(Available data Opens)

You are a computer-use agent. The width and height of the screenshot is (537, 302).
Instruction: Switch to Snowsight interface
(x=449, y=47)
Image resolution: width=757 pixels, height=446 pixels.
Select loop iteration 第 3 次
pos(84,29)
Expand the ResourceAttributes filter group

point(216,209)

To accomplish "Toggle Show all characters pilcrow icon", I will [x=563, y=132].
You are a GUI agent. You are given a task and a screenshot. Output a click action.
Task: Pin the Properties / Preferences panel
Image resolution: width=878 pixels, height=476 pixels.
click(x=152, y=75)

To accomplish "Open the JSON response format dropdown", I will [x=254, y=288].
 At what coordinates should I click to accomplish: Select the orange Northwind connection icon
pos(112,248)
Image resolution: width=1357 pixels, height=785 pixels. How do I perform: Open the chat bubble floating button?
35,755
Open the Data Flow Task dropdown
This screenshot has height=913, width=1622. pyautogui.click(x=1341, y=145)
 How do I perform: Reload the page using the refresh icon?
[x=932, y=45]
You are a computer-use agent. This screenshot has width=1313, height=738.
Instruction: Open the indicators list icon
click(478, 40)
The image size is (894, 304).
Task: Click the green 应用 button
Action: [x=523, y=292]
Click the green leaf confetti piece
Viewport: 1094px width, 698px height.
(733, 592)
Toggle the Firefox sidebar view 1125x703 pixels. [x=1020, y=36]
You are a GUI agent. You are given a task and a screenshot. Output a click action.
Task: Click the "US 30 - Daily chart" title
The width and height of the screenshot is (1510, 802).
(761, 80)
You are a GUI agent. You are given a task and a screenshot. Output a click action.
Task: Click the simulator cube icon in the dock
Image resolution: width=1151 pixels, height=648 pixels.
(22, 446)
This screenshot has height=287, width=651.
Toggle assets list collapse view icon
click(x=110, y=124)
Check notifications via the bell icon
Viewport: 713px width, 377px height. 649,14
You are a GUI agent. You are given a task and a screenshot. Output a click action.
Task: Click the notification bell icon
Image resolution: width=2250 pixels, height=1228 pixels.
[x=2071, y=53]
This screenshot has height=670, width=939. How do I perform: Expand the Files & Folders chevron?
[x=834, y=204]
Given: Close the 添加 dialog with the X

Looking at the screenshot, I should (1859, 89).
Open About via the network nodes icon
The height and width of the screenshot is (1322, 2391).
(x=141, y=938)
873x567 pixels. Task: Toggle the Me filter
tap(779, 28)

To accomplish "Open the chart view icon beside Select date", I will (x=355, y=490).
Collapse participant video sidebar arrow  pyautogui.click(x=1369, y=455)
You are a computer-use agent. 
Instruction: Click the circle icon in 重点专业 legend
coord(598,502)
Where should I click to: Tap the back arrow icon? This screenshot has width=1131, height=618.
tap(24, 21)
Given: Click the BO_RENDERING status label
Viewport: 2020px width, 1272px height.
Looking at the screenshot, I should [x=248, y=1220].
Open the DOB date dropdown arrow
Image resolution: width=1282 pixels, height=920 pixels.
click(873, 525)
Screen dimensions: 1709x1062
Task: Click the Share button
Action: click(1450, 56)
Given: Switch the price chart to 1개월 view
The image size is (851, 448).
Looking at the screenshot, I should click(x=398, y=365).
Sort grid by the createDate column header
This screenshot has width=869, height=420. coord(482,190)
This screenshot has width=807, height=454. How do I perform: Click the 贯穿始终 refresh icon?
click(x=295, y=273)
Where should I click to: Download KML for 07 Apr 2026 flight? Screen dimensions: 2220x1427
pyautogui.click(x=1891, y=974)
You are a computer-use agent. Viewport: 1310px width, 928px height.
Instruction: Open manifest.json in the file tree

(Available data Closes)

The lines above are to be retyped exactly, with none omitted.

§ Output below
You are a computer-use agent. The width and height of the screenshot is (537, 302).
Instruction: Switch to Snowsight interface
(x=449, y=47)
Image resolution: width=757 pixels, height=446 pixels.
Select loop iteration 第 3 次
pos(84,29)
Expand the ResourceAttributes filter group

point(216,209)

To accomplish "Toggle Show all characters pilcrow icon", I will [x=563, y=132].
You are a GUI agent. You are given a task and a screenshot. Output a click action.
Task: Pin the Properties / Preferences panel
Image resolution: width=878 pixels, height=476 pixels.
click(x=152, y=75)

To accomplish "Open the JSON response format dropdown", I will [x=254, y=288].
 At what coordinates should I click to accomplish: Select the orange Northwind connection icon
pos(112,248)
Image resolution: width=1357 pixels, height=785 pixels. How do I perform: Open the chat bubble floating button?
35,755
Open the Data Flow Task dropdown
This screenshot has height=913, width=1622. pyautogui.click(x=1341, y=145)
 How do I perform: Reload the page using the refresh icon?
[x=932, y=45]
You are a computer-use agent. This screenshot has width=1313, height=738.
Instruction: Open the indicators list icon
click(478, 40)
The image size is (894, 304).
Task: Click the green 应用 button
Action: [x=523, y=292]
Click the green leaf confetti piece
Viewport: 1094px width, 698px height.
(733, 592)
Toggle the Firefox sidebar view 1125x703 pixels. [x=1020, y=36]
You are a GUI agent. You are given a task and a screenshot. Output a click action.
Task: Click the "US 30 - Daily chart" title
The width and height of the screenshot is (1510, 802).
(761, 80)
You are a GUI agent. You are given a task and a screenshot. Output a click action.
Task: Click the simulator cube icon in the dock
Image resolution: width=1151 pixels, height=648 pixels.
(22, 446)
This screenshot has height=287, width=651.
Toggle assets list collapse view icon
click(x=110, y=124)
Check notifications via the bell icon
Viewport: 713px width, 377px height. 649,14
You are a GUI agent. You are given a task and a screenshot. Output a click action.
Task: Click the notification bell icon
Image resolution: width=2250 pixels, height=1228 pixels.
[x=2071, y=53]
This screenshot has height=670, width=939. How do I perform: Expand the Files & Folders chevron?
[x=834, y=204]
Given: Close the 添加 dialog with the X

Looking at the screenshot, I should (1859, 89).
Open About via the network nodes icon
The height and width of the screenshot is (1322, 2391).
(x=141, y=938)
873x567 pixels. Task: Toggle the Me filter
tap(779, 28)

To accomplish "Open the chart view icon beside Select date", I will (x=355, y=490).
Collapse participant video sidebar arrow  pyautogui.click(x=1369, y=455)
You are a computer-use agent. 
Instruction: Click the circle icon in 重点专业 legend
coord(598,502)
Where should I click to: Tap the back arrow icon? This screenshot has width=1131, height=618.
tap(24, 21)
Given: Click the BO_RENDERING status label
Viewport: 2020px width, 1272px height.
Looking at the screenshot, I should [x=248, y=1220].
Open the DOB date dropdown arrow
Image resolution: width=1282 pixels, height=920 pixels.
click(873, 525)
Screen dimensions: 1709x1062
Task: Click the Share button
Action: click(1450, 56)
Given: Switch the price chart to 1개월 view
The image size is (851, 448).
Looking at the screenshot, I should click(x=398, y=365).
Sort grid by the createDate column header
This screenshot has width=869, height=420. coord(482,190)
This screenshot has width=807, height=454. How do I perform: Click the 贯穿始终 refresh icon?
click(x=295, y=273)
Where should I click to: Download KML for 07 Apr 2026 flight? Screen dimensions: 2220x1427
pyautogui.click(x=1891, y=974)
You are a computer-use agent. Viewport: 1310px width, 928px height.
Instruction: Open manifest.json in the file tree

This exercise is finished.